Livorno, Guarducci candidato della destra: il polo dei riformisti dice no

Presentazione ufficiale per Alessandro Guarducci a candidato sindaco della destra: sabato 27 all’Hotel Palazzo

Alessandro Guarducci
Alessandro Guarducci

Livorno, 21 gennaio 2024 – Sarà l’ex giornalista del Tirreno Alessandro Guarducci, 63 anni, ex caporedattore centrale del Tirreno, il candidato civico della lista ’Livorno torna grande’ , appoggiata anche dal Centrodestra, per la carica di sindaco a Livorno alle prossime amministrative di giugno.

Dopo vari mal di pancia, mediazioni e limature (incluso il rifiuto di altre personalità altrettanto qualificate a correre per la destra), è arrivata l’ufficialità della ’nomination’ di Alessandro Guarducci, che sarà resa pubblica sabato 27 gennaio al Grand Hotel Palazzo a Livorno, alla presenza delle delegazioni di tutti i partiti della coalizione che lo sostengono. Con uno slogan ’Livorno torna grande’ che ricalca quello di Donald Trump del 2016 ’Make America Great Again’.
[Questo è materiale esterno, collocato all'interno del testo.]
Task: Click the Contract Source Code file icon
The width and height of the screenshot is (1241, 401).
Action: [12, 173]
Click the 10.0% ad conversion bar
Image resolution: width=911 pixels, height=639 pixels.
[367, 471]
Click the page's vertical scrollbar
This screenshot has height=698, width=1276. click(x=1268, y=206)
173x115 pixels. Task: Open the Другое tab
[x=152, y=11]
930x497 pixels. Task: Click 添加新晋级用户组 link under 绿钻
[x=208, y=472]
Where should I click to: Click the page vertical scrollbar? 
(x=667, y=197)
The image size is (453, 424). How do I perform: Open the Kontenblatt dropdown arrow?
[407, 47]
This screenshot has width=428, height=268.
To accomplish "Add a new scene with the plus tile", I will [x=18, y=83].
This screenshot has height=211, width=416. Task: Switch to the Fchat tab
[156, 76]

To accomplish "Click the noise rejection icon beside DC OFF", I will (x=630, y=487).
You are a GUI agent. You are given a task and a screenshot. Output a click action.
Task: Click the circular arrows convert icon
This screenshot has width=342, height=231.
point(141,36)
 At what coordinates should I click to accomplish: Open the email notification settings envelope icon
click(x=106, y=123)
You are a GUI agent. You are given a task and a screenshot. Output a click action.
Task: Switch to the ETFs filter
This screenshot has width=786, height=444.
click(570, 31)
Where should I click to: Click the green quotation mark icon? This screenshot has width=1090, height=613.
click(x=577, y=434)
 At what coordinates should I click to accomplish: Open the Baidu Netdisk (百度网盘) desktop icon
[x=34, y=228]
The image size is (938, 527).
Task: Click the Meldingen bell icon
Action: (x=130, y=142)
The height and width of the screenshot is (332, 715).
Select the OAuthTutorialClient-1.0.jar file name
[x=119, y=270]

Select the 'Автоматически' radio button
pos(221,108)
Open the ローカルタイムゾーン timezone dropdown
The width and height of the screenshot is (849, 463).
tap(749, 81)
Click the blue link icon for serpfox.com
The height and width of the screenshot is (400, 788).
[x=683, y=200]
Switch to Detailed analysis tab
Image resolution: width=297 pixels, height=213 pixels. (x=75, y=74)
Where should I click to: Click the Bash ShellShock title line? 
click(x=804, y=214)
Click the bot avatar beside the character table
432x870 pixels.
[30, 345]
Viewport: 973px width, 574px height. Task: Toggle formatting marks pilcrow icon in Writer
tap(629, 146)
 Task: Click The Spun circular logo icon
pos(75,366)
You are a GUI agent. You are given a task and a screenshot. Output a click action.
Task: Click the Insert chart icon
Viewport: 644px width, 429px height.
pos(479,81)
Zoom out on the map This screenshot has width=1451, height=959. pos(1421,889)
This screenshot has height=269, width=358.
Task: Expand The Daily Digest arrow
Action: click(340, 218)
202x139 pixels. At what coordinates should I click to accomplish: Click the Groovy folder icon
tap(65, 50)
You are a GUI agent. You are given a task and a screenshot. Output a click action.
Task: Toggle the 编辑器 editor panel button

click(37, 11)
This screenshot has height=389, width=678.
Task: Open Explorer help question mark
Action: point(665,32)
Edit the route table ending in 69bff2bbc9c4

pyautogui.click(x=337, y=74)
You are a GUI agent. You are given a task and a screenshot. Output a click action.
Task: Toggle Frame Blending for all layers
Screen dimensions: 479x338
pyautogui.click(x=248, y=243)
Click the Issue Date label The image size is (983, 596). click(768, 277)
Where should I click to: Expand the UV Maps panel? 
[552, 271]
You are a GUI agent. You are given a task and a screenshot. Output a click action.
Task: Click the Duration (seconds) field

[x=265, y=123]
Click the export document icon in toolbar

Nel frattempo Guarducci ha incassato il niet del ‘Polo Riformisti per il Futuro’. Di fatto, venerdì, Guarducci, con al seguito l’ex deputato grillino Francesco Berti, ha dato appuntamento al bar ‘Tramezzino’ chiedendo appoggio e sostegno alla causa di Fratelli d’Italia e soci i vari Nocchi e Giovannini (+Europa), Baldi e Stasi (Italia Viva), Baronti (Psi) e Palmerini (Lde). "Non staremo con le destre", la risposta della lista interna al centrosinistra. Il tutto, mettendo al corrente "a fatto compiuto" gli altri azionisti di coalizione, Pd in primis. Certo, Baldi non ha esitato a mettere pepe alla partita elettorale: "Non ti voteremo alle elezioni, ma se vincerai, sarai sindaco di tutta Livorno. Se ci saranno però proposte condivisibili, perché i nostri futuri consiglieri non dovrebbero sostenerle?".